Um terceiro grupo que se forma à margem do clube diz respeito àqueles que se dirigem para aquele local buscando o mesmo que buscam em bares e botecos. Chamo

estas pessoas de “cervejeiros” devido ao fato de que é um grupo que se constitui apenas

em torno do trailer, com o objetivo exclusivo de se refrescar com uma cerveja nos dias de sábado, mas, principalmente aos domingos. Este grupo é composto, majoritariamente, por indivíduos de faixa etária mais velha, girando em torno de 35 a 70 anos. Estas pessoas vivem nas redondezas, nos bairros e comunidades próximas ao clube e, por isso, se dirigem ao local como forma de vivenciar sua comunidade, seu bairro, seu pedaço da metrópole, no sentido atribuído por José Magnani. As ideias deste autor a respeito dos processos de socialização e sociabilidade nos bairros metropolitanos são de grande valia para analisar este grupo, já que podemos assumir que o clube e os equipamentos disponibilizados por ele (trailer e o campo) cumprem a função de

“núcleos do pedaço”, sendo considerados referências espaciais e sociais, para os quais,

recorrentemente, as pessoas se dirigem quando estão “à toa” no bairro e, ali, estabelecem relações com seus comuns - ou seja, moradores do bairro e comunidades próximas.

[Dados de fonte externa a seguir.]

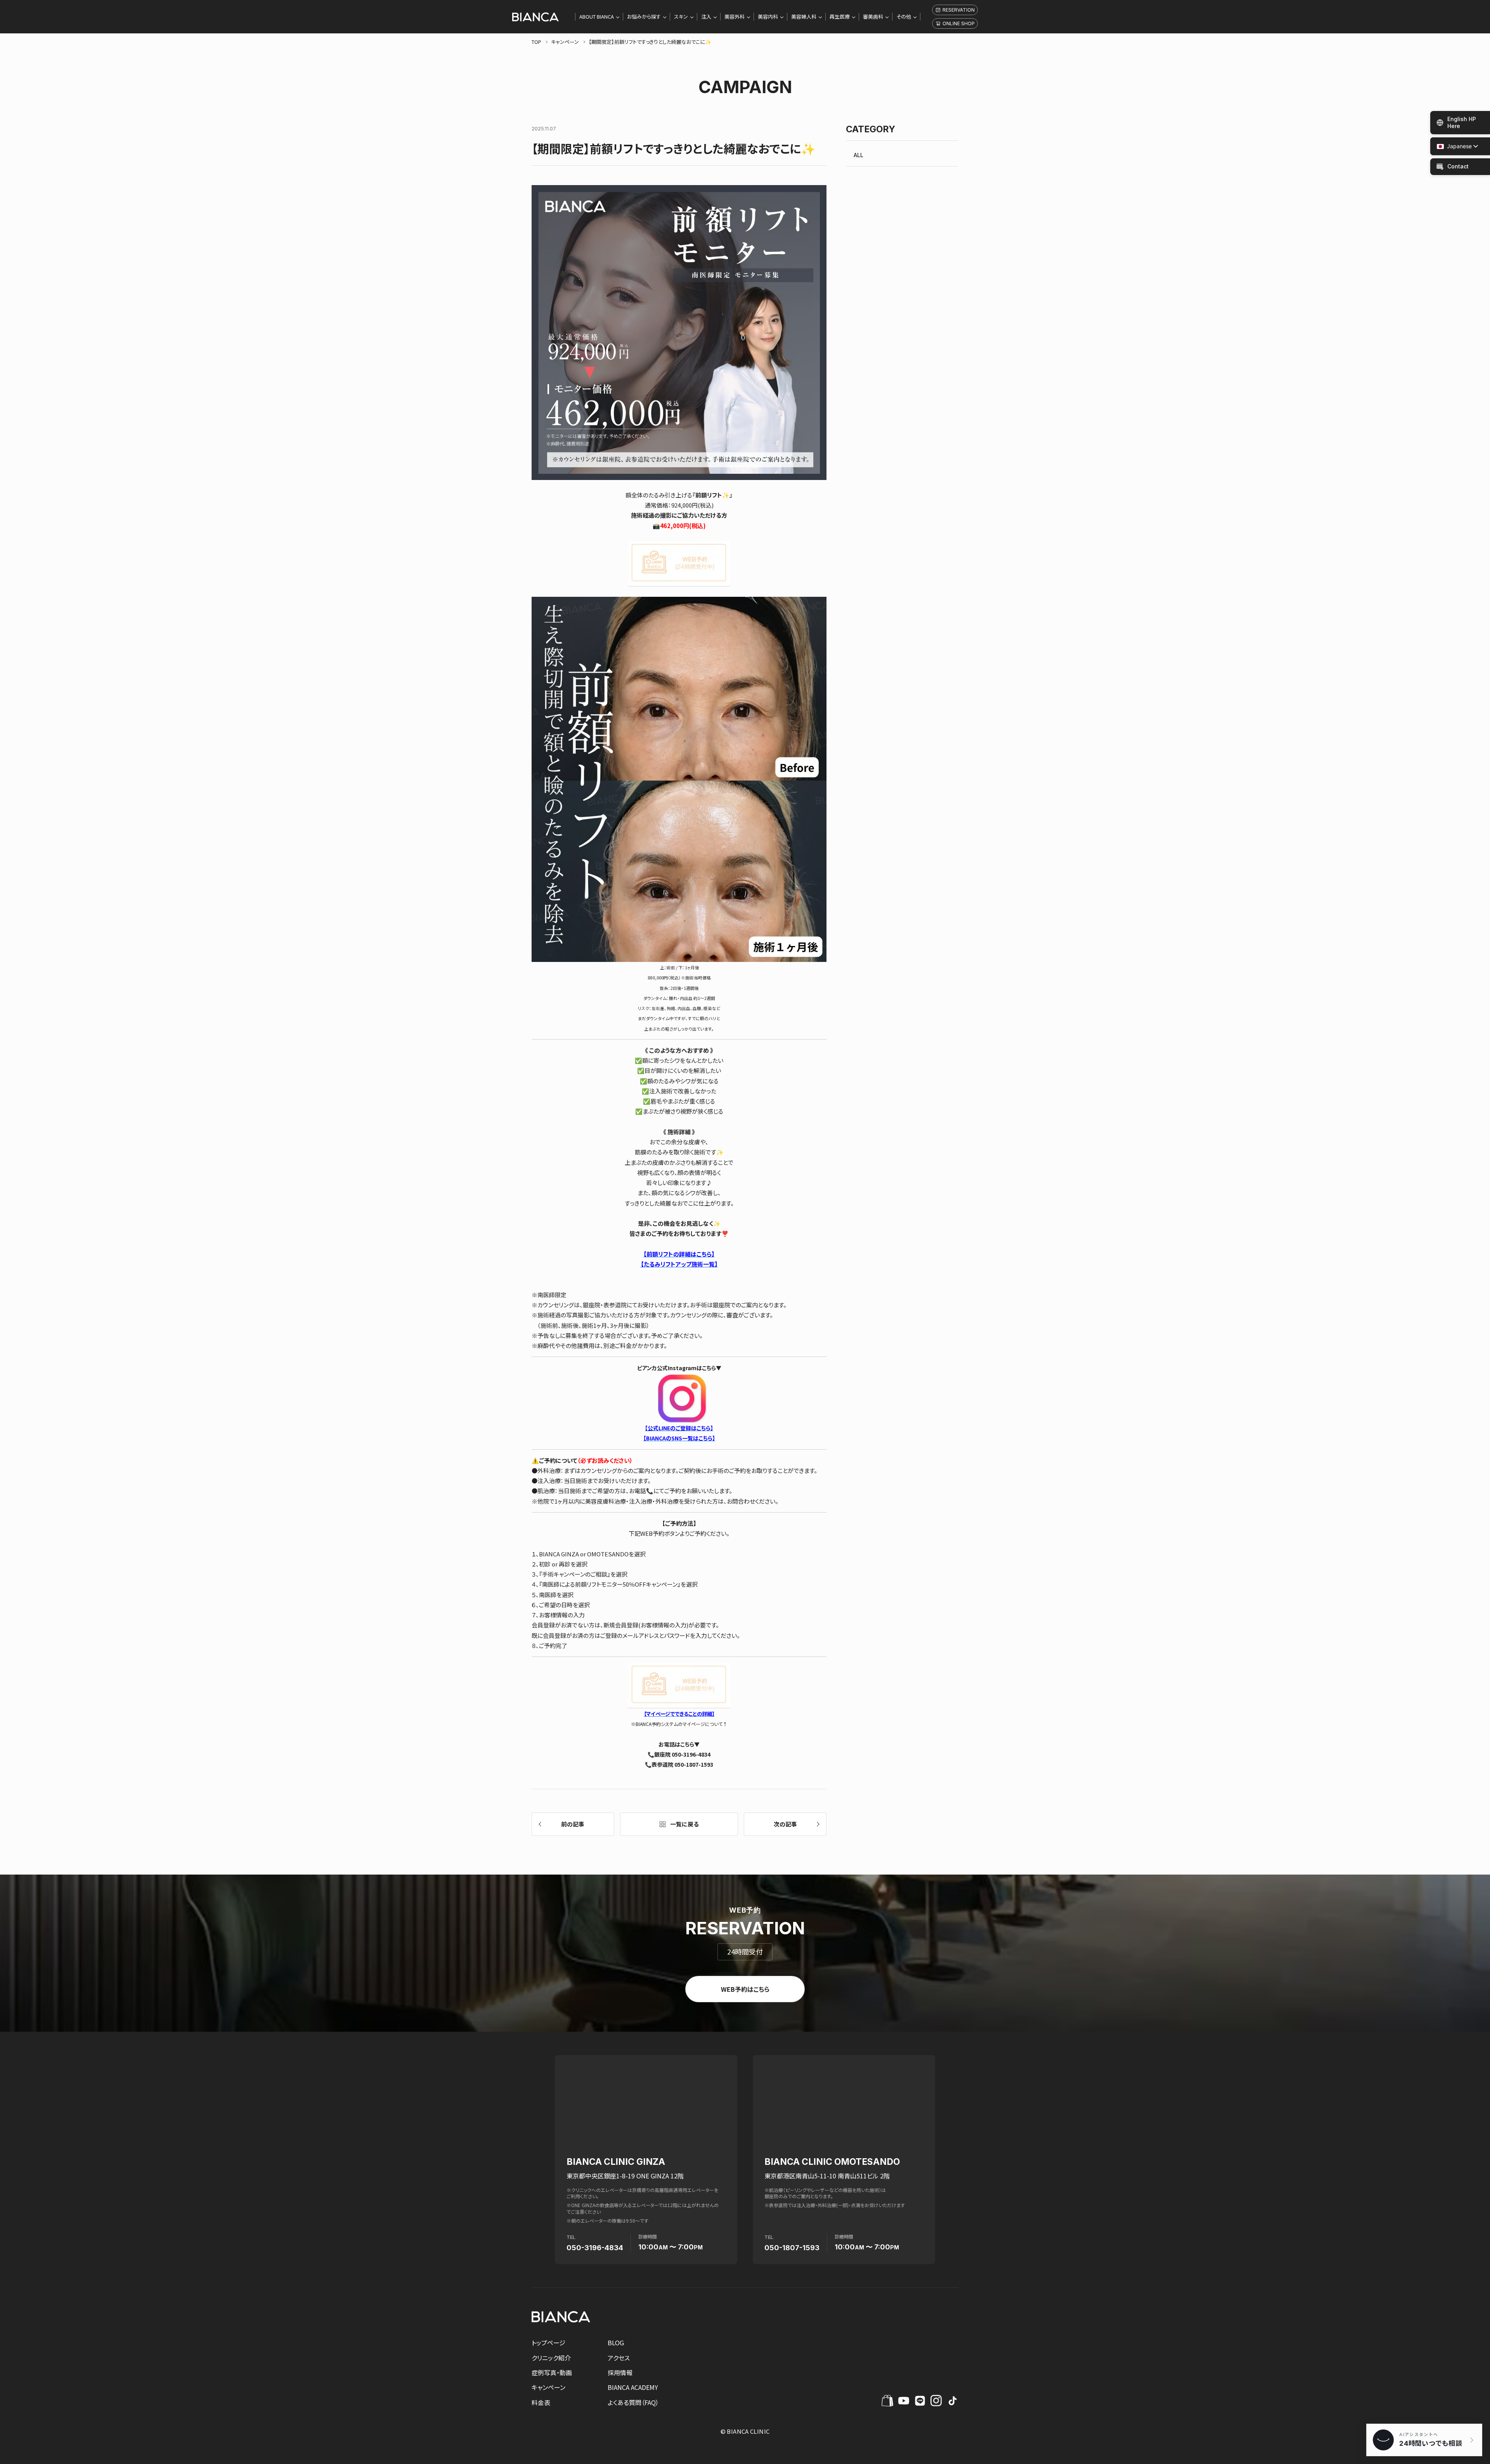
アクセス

Os cervejeiros são, nesse sentido, o elo de ligação mais evidente – pelo menos no caso do Social Olímpico Ferroviário – entre o clube e a comunidade. Ora, digo isso pensando da seguinte maneira: estes indivíduos poderiam vivenciar o bairro, o pedaço ao qual pertencem, a partir de outros núcleos que não o Ferroviário, tais como, um bar, uma padaria, uma praça, uma igreja, uma esquina. O clube se configura, portanto, como o palco para a atuação destes indivíduos em seu pedaço.

Um quarto grupo que se forma a partir do clube de futebol amador e que tem uma importância fundamental é o time adulto, ou como é chamado por aqueles que estão envolvidos ao clube, o time amador. A atuação deste grupo tem uma relevância ímpar para o clube por diversos aspectos. Estes aspectos capturam uma correspondência social do clube e uma essência sociológica do futebol amador. Dentre estes aspectos podemos destacar, inicialmente, a visibilidade do clube no cenário do futebol amador da cidade. Ora, o clube que tem um time amador, adulto de qualidade e que consegue disputar todos os campeonatos e vencer alguns adquire grande prestigio frente outros clubes e isso é demasiadamente importante no que diz respeito à forma como se estabelecem as relações entre os clubes de futebol amador da cidade. Um bom time garante que o clube será temido por todos os adversários e este temor é um dos

elementos que permeia as relações entre os clubes de futebol amador. Outro aspecto relevante em se tratando da formação do time adulto, amador, se relaciona ao fato de que a possibilidade de que um bom time cative a comunidade em torno de um jogo, de um torneio ou campeonato é muito maior quando se forma um bom time, um time de qualidade capaz de vencer uma competição. Neste caso assistir a uma partida deste time se torna algo quase irresistível para as pessoas que vivem nas proximidades do clube, configurando-se, assim, como uma forma de lazer destas pessoas no interior de seus próprios bairros.

Em se tratando do Ferroviário, o que se percebeu durante as observações de campo é que o time adulto, o time amador não vive seus melhores dias. Embora esteja na primeira divisão do futebol amador, o Módulo I, não houve sequer uma partida desta categoria durante período em que as observações foram levadas a cabo, revelando um quadro de dificuldades por parte do clube em constituir uma equipe desta categoria. Há muitas dificuldades por parte do clube em montar uma equipe competitiva o bastante para disputar os torneios e campeonatos. Estas dificuldades serão detalhadas mais adiante na medida em que remontam a questões mais amplas que extrapolam o contexto especifico do clube estudado, pois são compartilhadas pela maior parte dos clubes de futebol amador da cidade.